Tutaj ulepszą każde sportowe auto. Z warsztatu w Sławnie na Europę
Od ponad 10 lat tworzy elementy nadwozia do pojazdów biorących udział w wyścigach w całej Europie. Zajrzeliśmy do warsztatu Pawła Mikinki.
- Jako dziecko jeździłem rowerem do kiosku po gazetę ,,Motor’’ ukazującą się w latach 80-tych i zawsze śledziłem wyścigi samochodów. Nie było możliwości sprawdzenia się w roli zawodnika, więc postanowiłem tworzyć coś dla innych. Wyszło w końcu tak, że wspólnie z trzema miłośnikami tej dyscypliny produkujemy części, które służą zawodnikom biorącym udział w różnych konkursach - opowiada o początkach swojej przygody ze sportem motorowym Paweł Mikinka.
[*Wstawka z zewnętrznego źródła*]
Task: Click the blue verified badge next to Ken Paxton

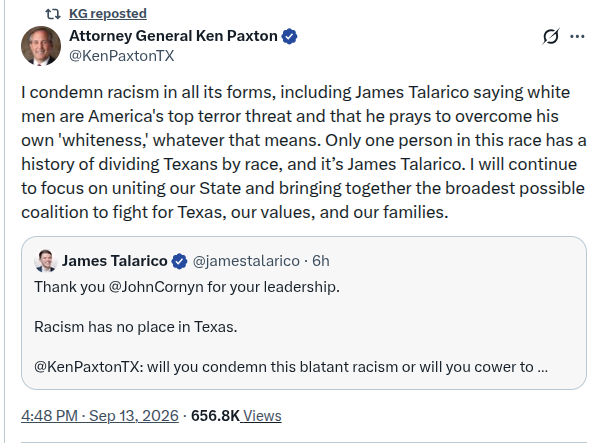Action: 289,36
Wszystko odbywa się w skromnym warsztacie w przemysłowej części Sławna. Mało kto wie, ale części, które tworzy tutaj wraz ze swoimi pracownikami Paweł Mikinka są rozsyłane po całym kraju. Korzysta z nich wielu pasjonatów sportu, o którym w głównych mediach informacji jest niestety niewiele. - Sporty motorowe w Polsce są na bardzo wysokim poziomie. Niestety, telewizja woli pokazywać mecze piłki nożnej - mówi nasz rozmówca i zachwala swoją branżę: Tutaj są ludzie, którzy naprawdę mają ogromną pasję. Ten sport jest dla tych, którzy lubią adrenalinę, chcą się ścigać. Jedni jeżdżą na ryby, a oni na wyścigi - podkreśla Paweł Mikinka.
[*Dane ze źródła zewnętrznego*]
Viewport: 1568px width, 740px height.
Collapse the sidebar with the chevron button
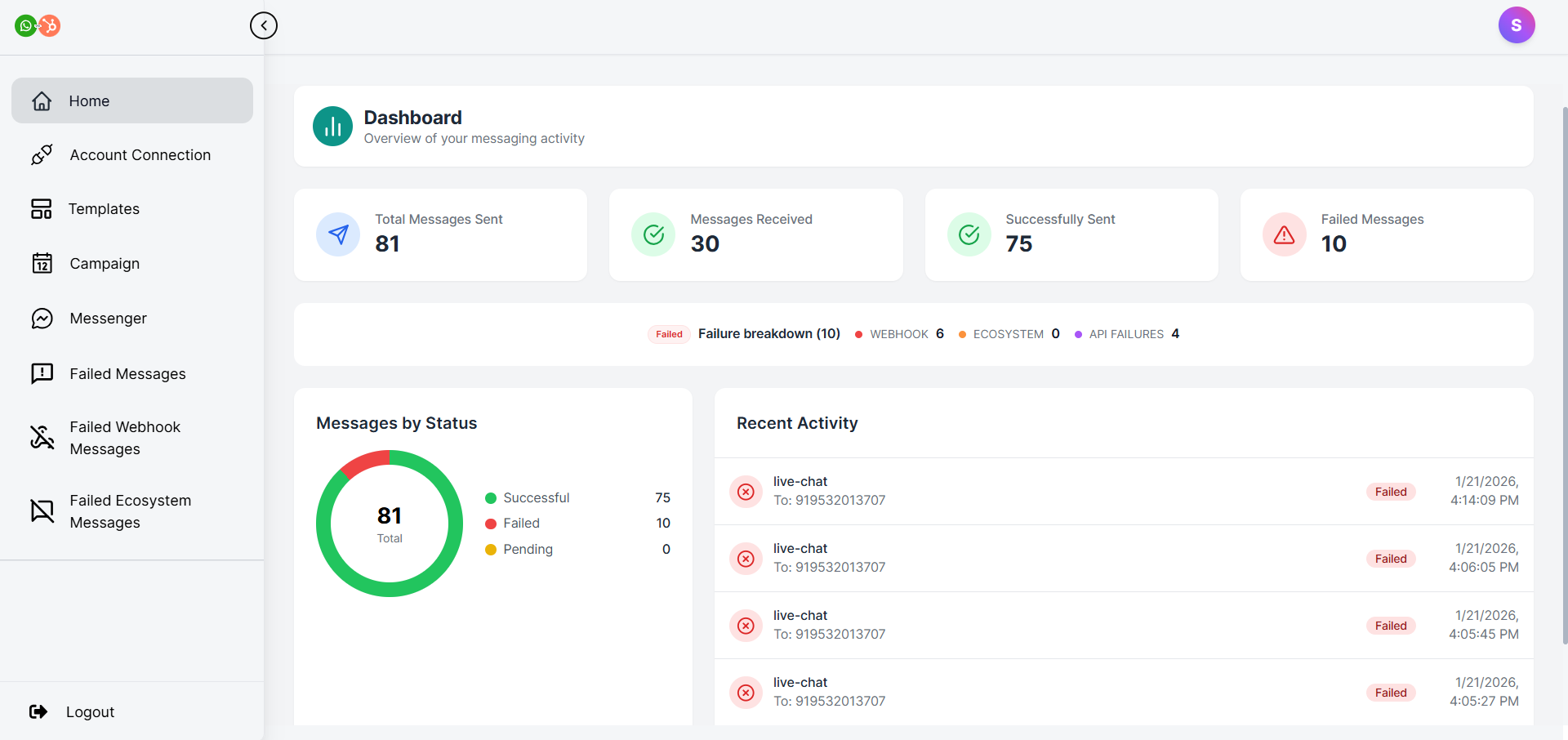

Czym jest tak naprawdę sport motorowy, czy drifting i po co zmieniać kształt samochodu? W warsztacie Pawła Mikinki nie robi się zwykłego tuningu aut. Tutaj zaczyna się od projektu, a kończy na jego realizacji. A wszystkim zajmują osoby, które tworzą z pasją. Wszystkie elementy, które wykonane zostaną w zakładzie Mikinka Project służą potem pojazdom biorącym udział w najważniejszych ogólnopolskich rajdach. - Obecnie robimy np. maski, klapy, drzwi, właściwie całe poszycia, a nawet repliki takich samochodów jak BMW. Tak naprawdę zaczynaliśmy naszą produkcję od elementów, które były trudno dostępne dla klientów. Na początku swojej działalności skupialiśmy się raczej na częściach motocyklowych. Potem przeszliśmy na elementy do samochodów wyścigowych - opowiada Paweł Mikinka.
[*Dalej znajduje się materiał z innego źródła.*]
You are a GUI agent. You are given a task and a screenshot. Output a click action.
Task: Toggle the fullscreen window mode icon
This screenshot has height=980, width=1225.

W sławieńskim warsztacie praca każdego dnia wre. Zapach lakieru czuć już na wejściu. Dla pasjonatów czterech kółek to prawdziwy raj, a specjalne elementy nadwozia, które wykonuje zakład Mikinka Project odgrywają najważniejszą rolę w pojazdach sportowych. Właśnie dzięki tym wyprodukowanym częściom kierowca podczas rajdu może zastosować jeden z najbardziej widowiskowych stylów jazdy samochodem, czyli drift. Widzowie, najcześniej miłośnicy tego typu sportu oglądają auta sunące bokiem. Jednak każdy, kto chce spróbować swoich sił w drifcie musi mieć odpowiedni samochód. A właśnie to zapewni taki osobom Paweł Mikinka.
- To nie są zwykłe tuningi tylko specjalizacja. Gdy pojedziemy na zawody i zobaczymy BMW E36 GTR to okazuje się, że wszystkie te auta przeszły przez nasze ręce. Ci ludzie zdobywają najlepsze miejsca przez to, że w ich pojazdach stworzony został specjalny pakiet aerodynamiczny. Dzięki temu te auta są szybsze. My ze swojej strony ulepszamy i poprawiamy to, co możemy - tłumaczy Paweł Mikinka.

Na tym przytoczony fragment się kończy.